Теперь вот крайне обеспеченному Скевию втемяшилась в озорную тыковку невообразимо фантастическая мысль-ноэма устроить в достославном Картаге риторскую научную школу. Сам грозится записаться в нее самым первым и самым главным учеником, забросив все дела, если управителей и без него, молодого, хватит. И каждому достанется жирный кусок тукеттума, поскольку за всеми пройдохами и прохвостами не присмотришь, не углядишь, где, сколько, как и кто из них уворует.

Не обращая внимания на риторские периоды Скевия, предельно ясно: задумка его умопомрачительная, сногсшибательная и зубодробительная. Поистине греческая панкратия и латинский гарпастон в одной философской амфоре!

Впрочем, думать, рассуждать о том философски было рановато, когда молодому грамматику и ритору Аврелию Августину предстояло успешно выступить в защиту человека, обвиненного в жестоком любострастном насилии и надругательстве над невинной целомудренной дочерью некоего многоуважаемого правоверного и христолюбивого куриала. Причем пострадавшая сторона в лице оскорбившегося отца с опозоренной дочерью ни много ни мало потребовала покрыть ее фамильное бесчестье смертной казнью насильника. Хотя на женитьбу и денежную компенсацию он, она, они все же милосердно соглашались, коли так решат глубокоуважаемые судьи.

Надо же! Это вам не контроверсия Сенеки Старшего, если к делу прилагаются многочисленные привходящие тайные туманные обстоятельств, какие на суде полагается сделать явными и ясными.

Настырные требования обвинения Аврелия саркастически потешали, он заранее предвкушал победу и оправдание подзащитного. Не меньше и не больше, оттого что с якобы невинной и целомудренной жертвой насилия богоравный юноша Аврелий очень тесно ознакомился более пяти лет тому назад, когда ее темной ночью рабы доставили к нему в загородный домишко в занавешенной лектике.

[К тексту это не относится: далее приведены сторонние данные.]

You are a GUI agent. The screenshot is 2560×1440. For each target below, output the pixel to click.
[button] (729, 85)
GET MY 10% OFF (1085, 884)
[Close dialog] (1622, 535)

На память защитник Аврелий никогда не жаловался и хорошо помнит имя ее беспутной кормилицы-сводни, какое ему с возмущением сообщил Нумант. Ведь родная мать Нуманта, почтенная Эвнойя, выкормила, вынянчила его хозяина. Пускай на молочное родство с ним знающий свое место раб вовсе не претендовал, но намекнуть при случае вполне мог.

Рука руку моет — находим мы по такому поводу старинную греческую поговорку в «Сатириконе» Гая Петрония, — заметил Аврелий. Тем временем его руки совсем не забыли крупную родинку, приютившуюся над самыми девичьим воротцами у той, кого словно бы на днях насильно лишили невинности и целомудрия.

Включая пресловутого обвиняемого, о прочих старых и новых полюбовниках мнимой жертвы насилия начинающего адвоката Аврелия осведомил, уведомил вездесущий и пронырливый раб Оксидрак. Двое из них уместно не отказались дать показания на суде. И оба язычника со смехом припомнили осязаемо ту самую особую примету в меховой промежности у благонравной дочери благочестивого христианского отца.

В том, отчего его имя никак не всплывет на суде в каком-либо дурном свете, Аврелий нимало не сомневался. Тут уж спасибо Нуманту, в свое время застращавшего любвеобильных ночных посетительниц его доминуса ужаснейшей карой богини Кибелы. Смотрите, мол, страшитесь разгневать Великую матерь, если ту особу, кто разболтает всему свету и нарушит покров таинства священного эротического обряда, она непременно подвергнет безвозвратному женственному оскоплению.

По мнению Нуманта, оно состоит в том, что женский промежный сосуд любви склеится, слипнется, зарастет, заровняется… И через некоторое время на ровном месте останется маленькая дырочка, чтобы малую нужду справить. Притом груди у той, кому в острастку устрашающе мстит гневная богиня, усыхают, опадают, тоже становятся плоской равнинкой с чисто мужскими мизерными сосочками.

Одну такую наказанную оскоплением бывшую женщину он, честнейший человек, готовый поклясться всеми богами, сам собственными своими глазами видел совсем голой в термах в Мадавре на сатурналиях, — страшно сказывал Нумант с выпученными дальше некуда гляделками.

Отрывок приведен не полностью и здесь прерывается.